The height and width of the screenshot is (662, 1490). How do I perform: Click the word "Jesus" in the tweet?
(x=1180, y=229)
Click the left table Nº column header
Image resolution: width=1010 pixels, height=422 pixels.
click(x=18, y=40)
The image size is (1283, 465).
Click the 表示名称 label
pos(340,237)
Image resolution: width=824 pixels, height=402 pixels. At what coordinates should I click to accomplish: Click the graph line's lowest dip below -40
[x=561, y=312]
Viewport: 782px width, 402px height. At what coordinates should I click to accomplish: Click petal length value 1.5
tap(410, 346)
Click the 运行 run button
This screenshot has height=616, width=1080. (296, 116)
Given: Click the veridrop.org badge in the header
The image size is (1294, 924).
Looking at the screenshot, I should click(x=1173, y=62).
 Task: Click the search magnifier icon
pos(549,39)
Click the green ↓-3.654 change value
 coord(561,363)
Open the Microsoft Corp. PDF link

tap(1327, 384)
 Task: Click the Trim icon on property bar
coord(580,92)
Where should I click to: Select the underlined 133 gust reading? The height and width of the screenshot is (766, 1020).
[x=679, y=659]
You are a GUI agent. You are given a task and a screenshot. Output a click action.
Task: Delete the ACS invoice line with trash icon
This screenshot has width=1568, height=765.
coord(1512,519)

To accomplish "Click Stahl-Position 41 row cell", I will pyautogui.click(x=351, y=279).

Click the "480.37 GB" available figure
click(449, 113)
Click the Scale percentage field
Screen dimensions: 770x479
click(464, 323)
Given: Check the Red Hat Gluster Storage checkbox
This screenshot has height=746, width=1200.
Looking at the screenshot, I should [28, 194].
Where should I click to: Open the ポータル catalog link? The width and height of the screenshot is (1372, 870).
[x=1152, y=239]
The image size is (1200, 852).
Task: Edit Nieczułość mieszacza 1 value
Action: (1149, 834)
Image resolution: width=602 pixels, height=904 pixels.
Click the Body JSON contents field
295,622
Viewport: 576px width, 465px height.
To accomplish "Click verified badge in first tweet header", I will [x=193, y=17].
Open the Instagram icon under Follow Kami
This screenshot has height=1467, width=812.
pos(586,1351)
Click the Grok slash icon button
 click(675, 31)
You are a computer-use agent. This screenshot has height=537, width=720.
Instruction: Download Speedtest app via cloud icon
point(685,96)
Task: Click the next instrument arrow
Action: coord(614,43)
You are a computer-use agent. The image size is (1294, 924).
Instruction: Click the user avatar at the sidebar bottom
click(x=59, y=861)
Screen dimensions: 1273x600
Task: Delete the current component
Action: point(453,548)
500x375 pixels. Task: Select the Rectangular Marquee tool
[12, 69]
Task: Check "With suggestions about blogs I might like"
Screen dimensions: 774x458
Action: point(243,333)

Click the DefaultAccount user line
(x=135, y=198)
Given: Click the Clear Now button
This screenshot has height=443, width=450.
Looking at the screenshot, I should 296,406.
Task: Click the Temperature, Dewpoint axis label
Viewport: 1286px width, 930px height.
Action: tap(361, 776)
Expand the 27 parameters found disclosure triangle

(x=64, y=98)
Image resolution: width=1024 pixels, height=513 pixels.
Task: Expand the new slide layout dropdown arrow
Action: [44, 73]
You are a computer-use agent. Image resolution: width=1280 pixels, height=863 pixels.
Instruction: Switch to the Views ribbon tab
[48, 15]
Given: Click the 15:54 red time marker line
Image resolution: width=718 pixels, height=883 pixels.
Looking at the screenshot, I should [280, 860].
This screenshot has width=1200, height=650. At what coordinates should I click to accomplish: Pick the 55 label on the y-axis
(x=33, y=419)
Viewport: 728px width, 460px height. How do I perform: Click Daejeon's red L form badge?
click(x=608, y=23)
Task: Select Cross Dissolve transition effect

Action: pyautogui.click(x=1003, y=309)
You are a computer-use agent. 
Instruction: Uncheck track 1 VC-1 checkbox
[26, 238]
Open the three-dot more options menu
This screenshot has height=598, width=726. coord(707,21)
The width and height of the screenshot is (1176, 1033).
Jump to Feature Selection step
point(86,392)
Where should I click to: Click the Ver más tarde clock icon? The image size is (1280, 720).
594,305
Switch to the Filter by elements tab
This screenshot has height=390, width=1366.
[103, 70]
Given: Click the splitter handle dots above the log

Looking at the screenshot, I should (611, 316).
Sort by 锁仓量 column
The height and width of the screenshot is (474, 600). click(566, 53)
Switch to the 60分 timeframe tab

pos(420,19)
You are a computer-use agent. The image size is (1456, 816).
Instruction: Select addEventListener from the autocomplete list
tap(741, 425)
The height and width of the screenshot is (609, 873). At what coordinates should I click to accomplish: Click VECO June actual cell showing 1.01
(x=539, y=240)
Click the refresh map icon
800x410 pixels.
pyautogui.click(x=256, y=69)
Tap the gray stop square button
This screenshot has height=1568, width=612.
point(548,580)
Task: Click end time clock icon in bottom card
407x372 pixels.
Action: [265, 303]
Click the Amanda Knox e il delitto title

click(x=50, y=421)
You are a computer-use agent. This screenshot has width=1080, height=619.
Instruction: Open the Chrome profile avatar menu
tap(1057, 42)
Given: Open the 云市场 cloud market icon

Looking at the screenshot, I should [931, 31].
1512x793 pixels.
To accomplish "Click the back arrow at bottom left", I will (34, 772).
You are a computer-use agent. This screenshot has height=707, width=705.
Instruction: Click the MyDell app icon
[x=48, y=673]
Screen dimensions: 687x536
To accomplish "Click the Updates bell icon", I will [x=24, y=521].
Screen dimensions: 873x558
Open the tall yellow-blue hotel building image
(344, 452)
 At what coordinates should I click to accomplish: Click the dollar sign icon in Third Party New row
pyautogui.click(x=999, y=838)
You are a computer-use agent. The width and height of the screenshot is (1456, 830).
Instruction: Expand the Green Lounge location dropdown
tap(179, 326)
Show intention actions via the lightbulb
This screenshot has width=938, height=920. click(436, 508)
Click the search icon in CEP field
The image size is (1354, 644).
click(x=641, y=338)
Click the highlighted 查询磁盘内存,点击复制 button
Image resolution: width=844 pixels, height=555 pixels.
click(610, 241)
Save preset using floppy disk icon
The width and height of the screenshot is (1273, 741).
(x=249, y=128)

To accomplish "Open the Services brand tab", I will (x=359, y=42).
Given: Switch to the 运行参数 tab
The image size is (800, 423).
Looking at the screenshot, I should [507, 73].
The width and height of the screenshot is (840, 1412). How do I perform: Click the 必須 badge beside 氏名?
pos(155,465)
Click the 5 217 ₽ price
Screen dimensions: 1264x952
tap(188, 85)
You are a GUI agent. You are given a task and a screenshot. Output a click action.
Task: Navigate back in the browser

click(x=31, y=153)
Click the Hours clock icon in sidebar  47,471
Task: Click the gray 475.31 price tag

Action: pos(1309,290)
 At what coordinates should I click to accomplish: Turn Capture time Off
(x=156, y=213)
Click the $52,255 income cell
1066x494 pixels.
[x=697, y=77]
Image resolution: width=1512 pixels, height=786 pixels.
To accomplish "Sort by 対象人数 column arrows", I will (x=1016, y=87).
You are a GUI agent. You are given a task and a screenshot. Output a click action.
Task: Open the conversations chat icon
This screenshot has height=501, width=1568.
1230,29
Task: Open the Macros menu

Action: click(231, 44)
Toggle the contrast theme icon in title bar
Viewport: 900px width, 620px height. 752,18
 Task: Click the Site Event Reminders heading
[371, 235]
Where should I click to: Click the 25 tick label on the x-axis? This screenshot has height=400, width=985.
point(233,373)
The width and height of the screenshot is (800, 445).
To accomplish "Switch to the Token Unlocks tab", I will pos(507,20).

#### Task objective:
Print, without alteration, only the lines above between the one holding "Toggle the contrast theme icon in title bar" and the one holding "The width and height of the screenshot is (800, 445).", inclusive.

#### Output for this task:
Toggle the contrast theme icon in title bar
Viewport: 900px width, 620px height. 752,18
 Task: Click the Site Event Reminders heading
[371, 235]
Where should I click to: Click the 25 tick label on the x-axis? This screenshot has height=400, width=985.
point(233,373)
The width and height of the screenshot is (800, 445).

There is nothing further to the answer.